En la conferencia matutina, la presidenta Claudia Sheinbaum Pardo detalló el tono y el contenido de su primer encuentro directo con Donald Trump y el primer ministro de Canadá, Mark Carney, durante el sorteo del Mundial 2026.
“México siempre buscará una buena relación con Estados Unidos por tres razones fundamentales: somos vecinos, allá viven 40 millones de mexicanos a los que siempre defenderemos y es mejor llegar a acuerdos que confrontar”, afirmó la mandataria.
Sin embargo, dejó claro el límite innegociable: “Coordinación sin subordinación. Respeto absoluto a nuestra soberanía y a la decisión exclusiva del pueblo mexicano sobre cómo se gobierna”.
Sheinbaum destacó que, desde la toma de posesión de Trump en enero, la relación bilateral ha transitado por ese principio. En la reunión trilateral —que calificó como “un evento más deportivo que político”— se percibió cordialidad y respeto mutuo. Aunque no hubo avances concretos en la mesa privada, los tres países acordaron mantener grupos de trabajo permanentes en temas clave, especialmente comercio y el T-MEC.

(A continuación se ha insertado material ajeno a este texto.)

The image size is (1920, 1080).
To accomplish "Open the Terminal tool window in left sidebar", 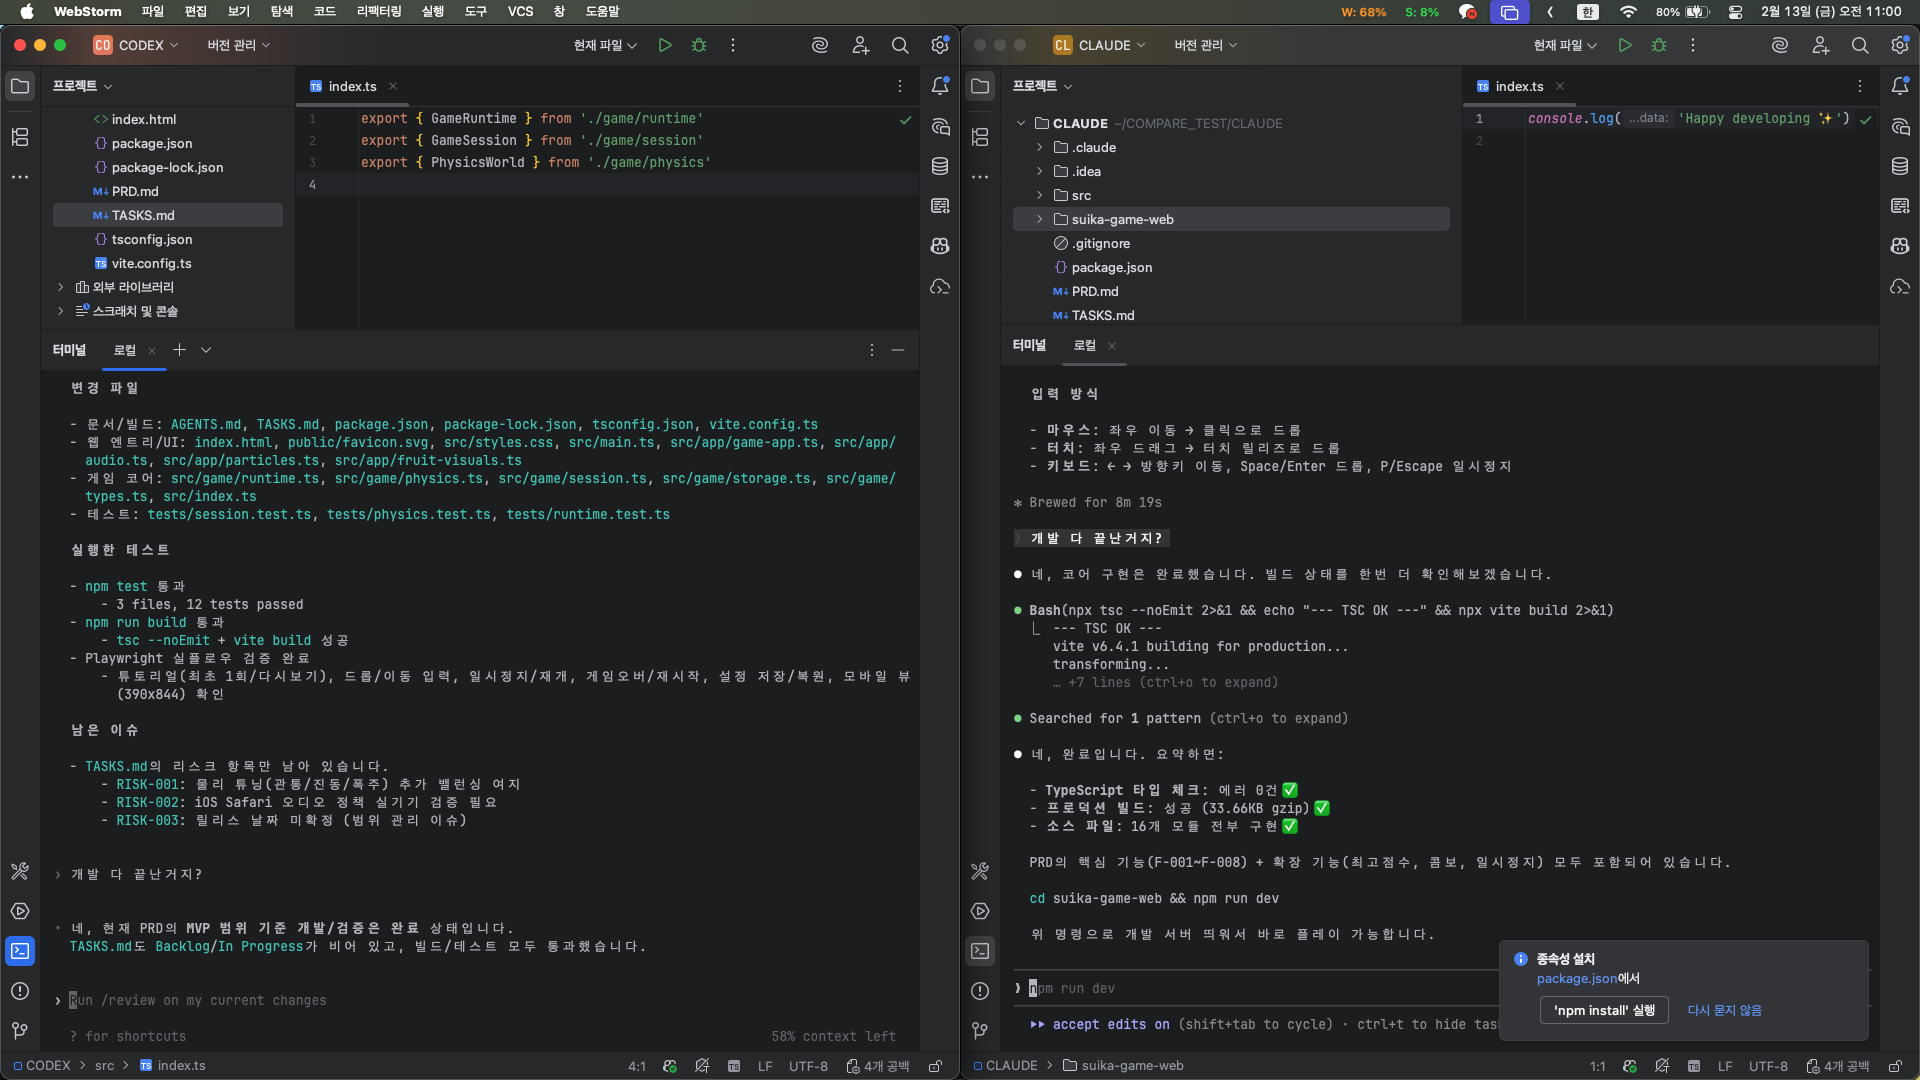I will pyautogui.click(x=20, y=951).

“Fue una reunión muy cordial y de mucho respeto hacia México por parte del presidente Trump, algo que siempre agradeceremos porque no es personal: es el reconocimiento a lo que representa nuestro país”, subrayó.
La Presidenta cerró con un mensaje que resume la postura mexicana de aquí al 2031, año de la revisión del tratado comercial:
“Podemos no coincidir en todo, pero siempre buscaremos acuerdos con principios y con la frente en alto, defendiendo a los mexicanos dondequiera que estén”.
Con el fútbol como puente y la dignidad como brújula, México entra a la nueva etapa con Estados Unidos sin arrodillarse y con la puerta abierta al diálogo.